1 093 jours avant…
🌵🌵 (TW : Homophobie)
Timothy
Fou de rage je claque la porte derrière moi, laissant ma mère et ce connard de Roger, pantois dans la cuisine. Je ne pensais pas faire mon coming out aujourd’hui et encore moins en hurlant sur mon beau-père mais il m’a poussé à bout et sans réfléchir, ma colère lui a répondu. Ma mère pleure et Roger hurle sa haine mais je n’ai pas la force de répliquer, pas le courage de m’imposer. En passant dans le salon, j’embrasse Rosie et ébouriffe ses boucles blondes. Ma petite sœur, écouteurs sur les oreilles, me lance un sourire et reporte son regard sur son portable en me tirant la langue, certainement en pleine discussion avec ses copines de lycée. Elle ignore ce qui se passe et c’est mieux ainsi.
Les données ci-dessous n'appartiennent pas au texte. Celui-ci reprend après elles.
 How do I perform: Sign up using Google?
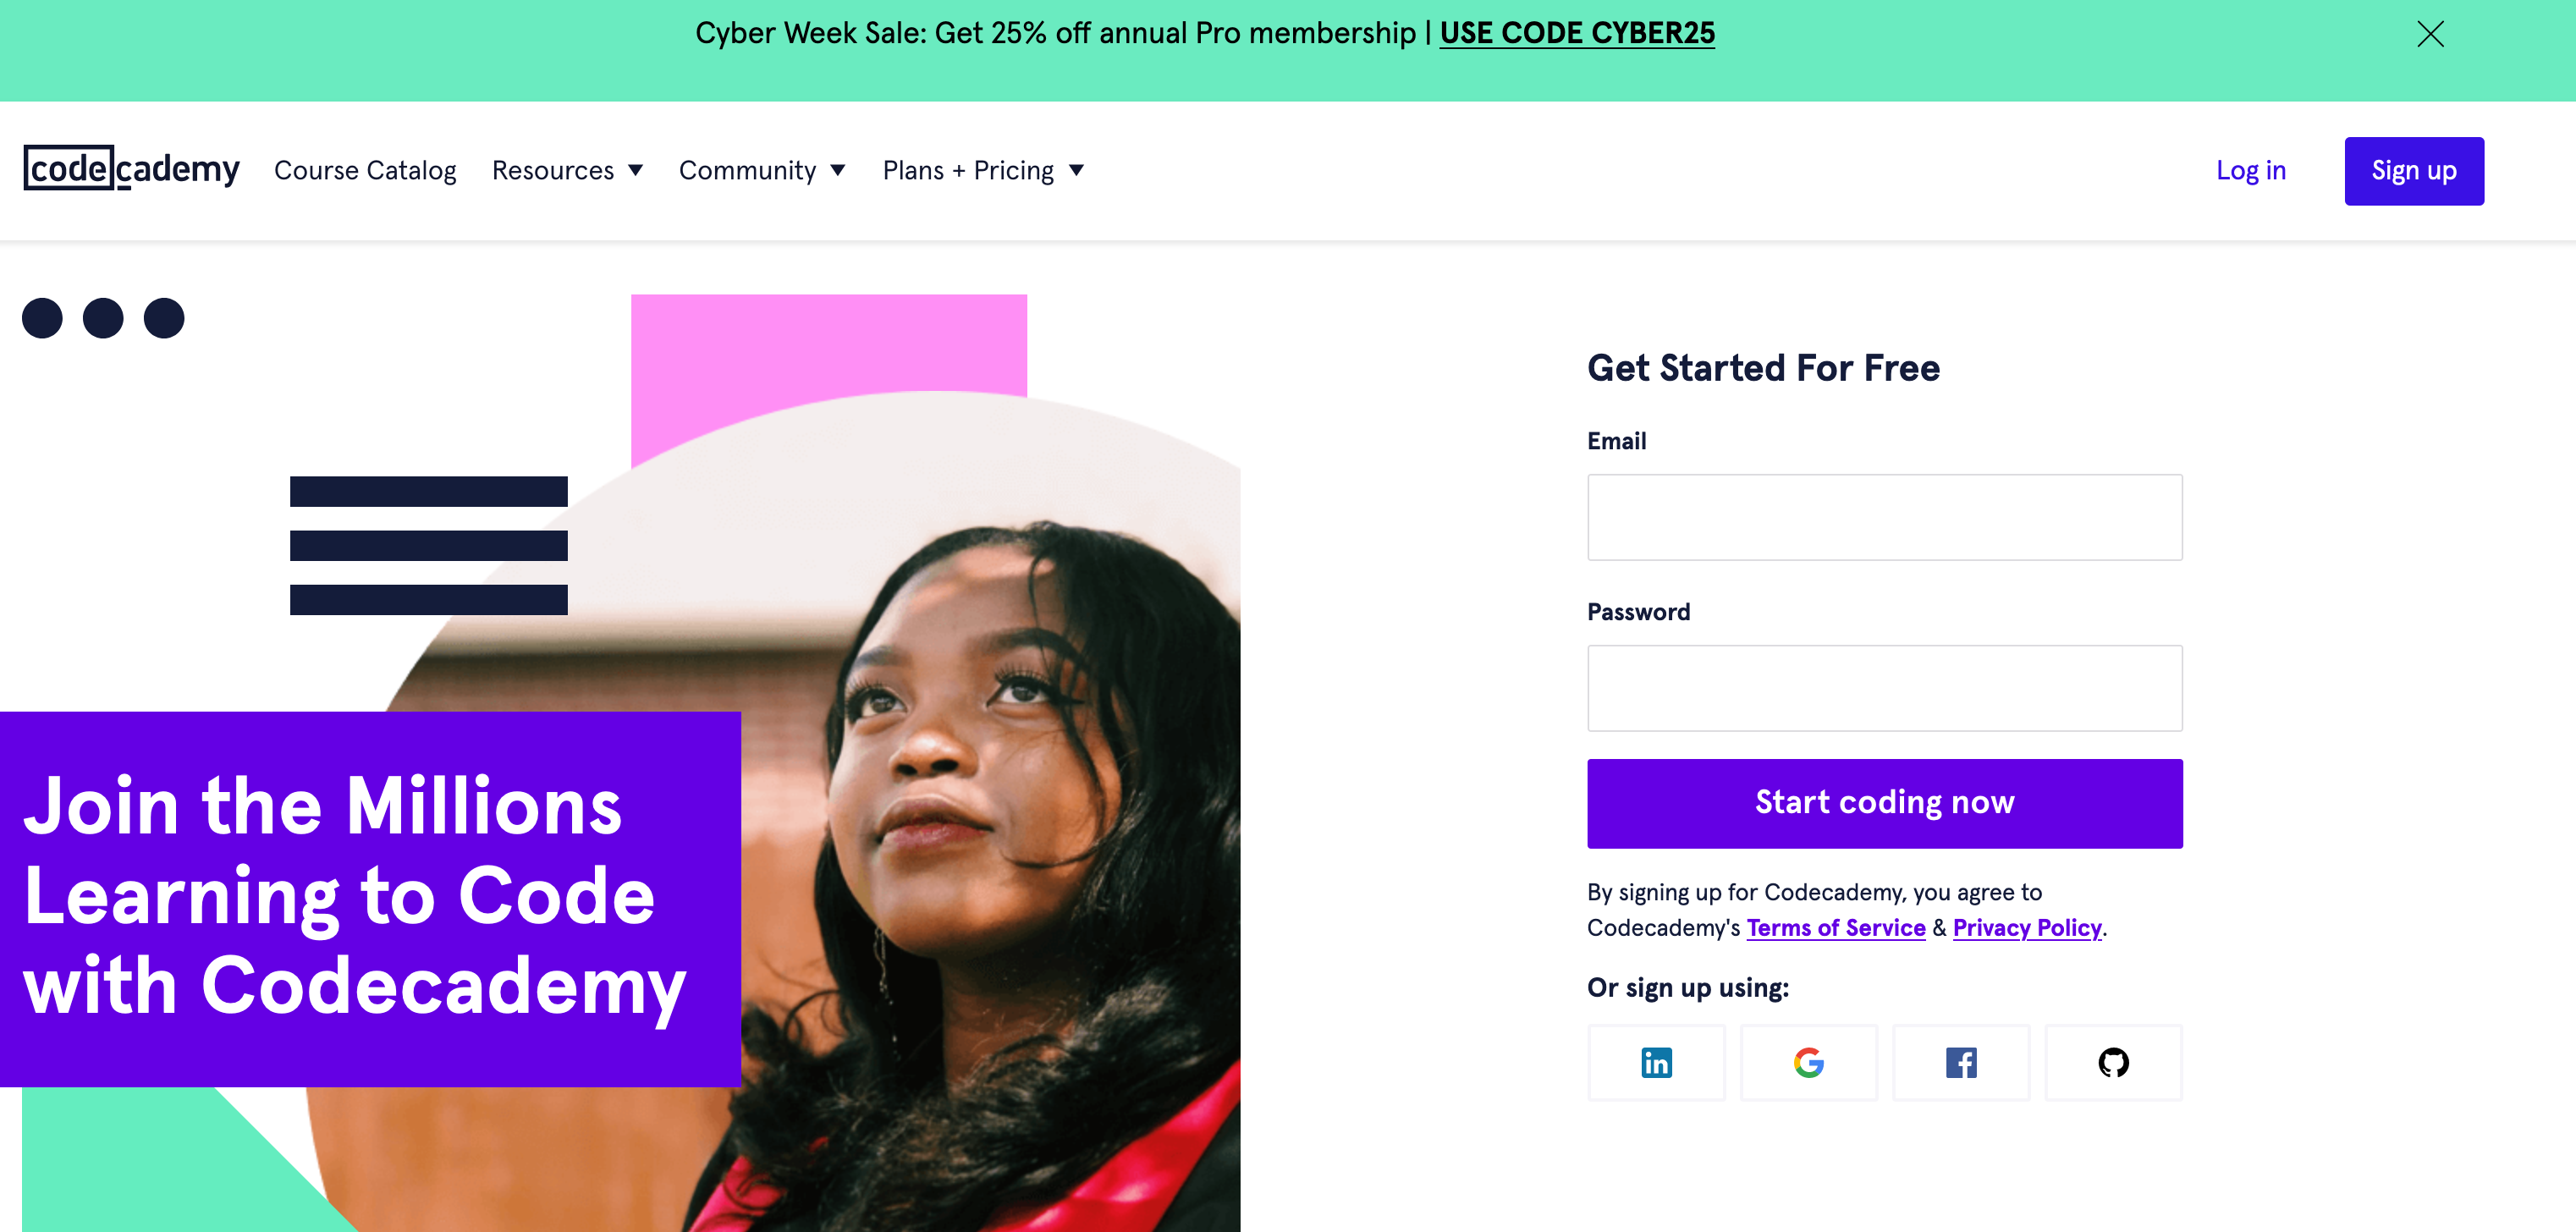(1809, 1062)
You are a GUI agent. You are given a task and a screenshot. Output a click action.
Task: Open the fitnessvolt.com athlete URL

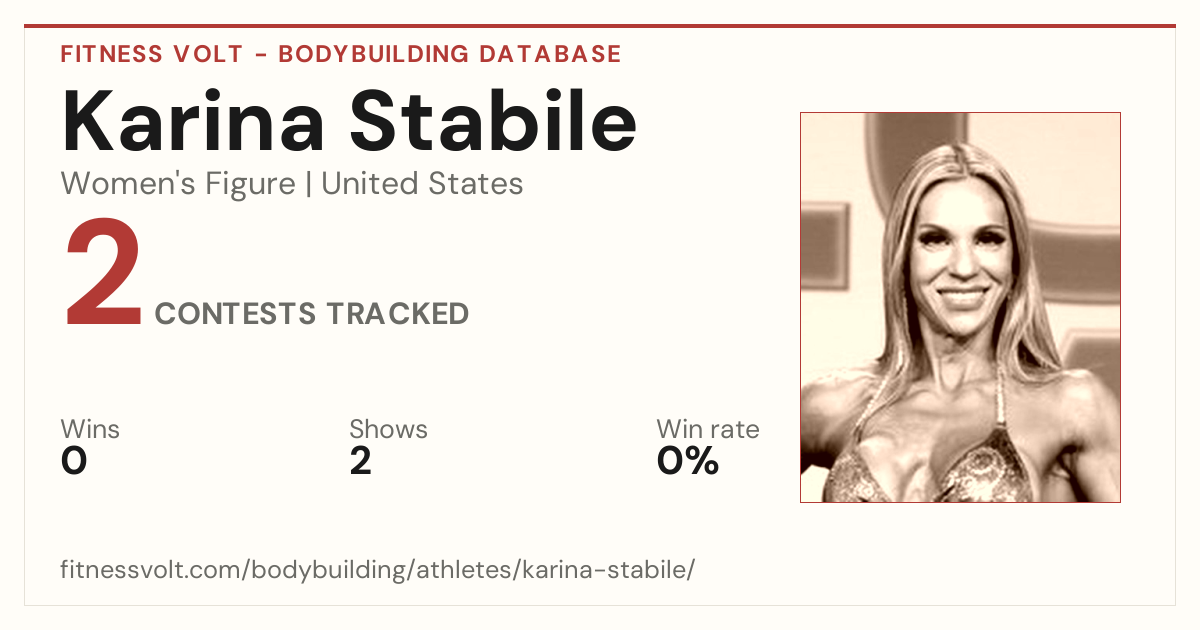click(x=377, y=571)
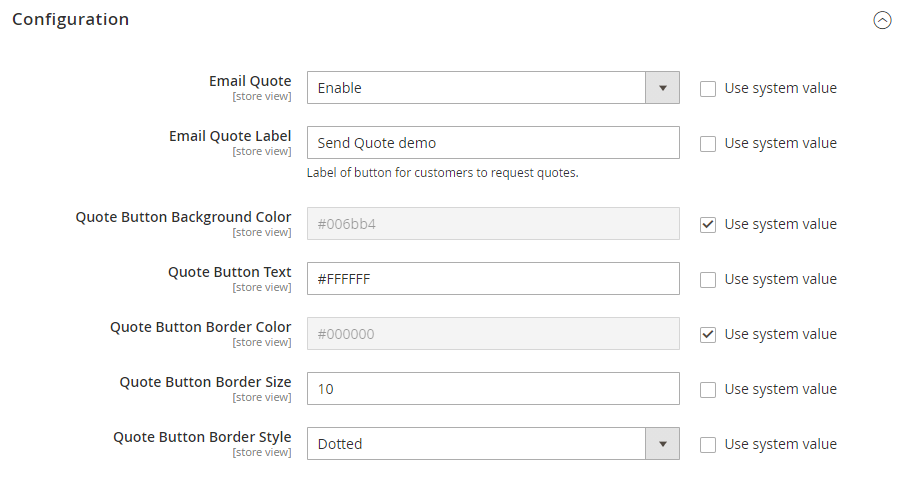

Je quitte la maison sur mon vieux vélo bleu et roule sans même savoir où je vais. A vrai dire je n’ai pas besoin d’y réfléchir car depuis un mois je fais le même trajet chaque dimanche. Je monte au-dessus du panneau Hollywood. J’en ai pour une heure environ, le temps d’oublier les paroles de mon beau-père, si seulement c’est possible. Je pense à Killian, même si je ne sais pas s’il sera là. Jusqu’ici on ne s’est jamais vraiment donné rendez-vous, comptant sur les étoiles pour nous trouver. J’espère, mais peut-être qu’il se fiche de moi ou de savoir si je serais là.
A bout de souffle après cette montée interminable, je pose mon vélo contre le lampadaire. Debout les pieds dans l’herbe, je me rends compte que Killian est là, à quelques mètres devant moi, assis au bord du précipice les jambes pendant dans le vide.
Je m’approche en l’appelant, son sourire me fait face lorsqu’il se retourne. Il se lève et se tient devant moi, son regard ambré me toisant d’un peu plus haut, ses épaules larges cachant la vue sur la ville en contrebas.
— Tim, qu’est-ce que tu fais là ?
— J’avais besoin de prendre l’air et de me vider la tête, dis-je en me rapprochant de lui.
Je m’assieds dans l’herbe mais pas trop près du bord, j’ai le vertige. Killian fait de même, glissant sa main près de la mienne. Je l’observe en souriant et lui avoue que je suis heureux de le voir.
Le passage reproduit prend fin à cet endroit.